You are wrong in thinking you can get the precise values of O1 and O2 by measurements on two particles if you are assuming they correspond to the values of O1 and O2 that a single particle would exhibit. The HUP does not stop you from measuring, say, an electron's exact position and exact momentum- it just stops you from being able to say that the electron has those attributes at the same time, because it doesn't. When it has a well-defined momentum, its position becomes very ill-defined, and when it has well defined position its momentum becomes very ill-defined.

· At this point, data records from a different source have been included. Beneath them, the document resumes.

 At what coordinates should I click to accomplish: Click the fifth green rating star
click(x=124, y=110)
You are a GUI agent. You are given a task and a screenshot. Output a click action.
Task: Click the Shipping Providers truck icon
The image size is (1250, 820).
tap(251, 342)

That all follows directly from the wavelike character of an electron. The spatial extent of an electron's wave function represents, broadly, the degree of uncertainty about its position. To pin down the position almost exactly, the wave function needs to approximate a delta function, becoming an extremely narrow spike. Such a wave has no single associated frequency, and instead is a superposition of waves with a very wide range of frequencies- broadly speaking, the narrower the spike of the very localised wave, the greater the spread of frequencies in its components. Since the momentum of an electron is related to the frequency of its wave function, when the electron is in a very localised state, its wave function is a superposition of components with a very wide range of associated momentum values. If you measure the momentum of a localised electron, its wave-function changes to become any one of the component momentum states that had previously been superimposed to create the narrow peak. You cannot predict for certain which moment state it will 'jump' into.
So, while an electron has a very well-defined position, or, in other words, a tightly localised wave-function, that wave function is a superposition of components with a wide range of momentum values. The more tightly you contain the wave function (ie the more precisely you nail down the electron's position) the wider becomes the range of momentum values in the components of its wave function. The HUP quantifies the trade-off between how far you can pin down one observable at the expense of increasing the potential spread of the other.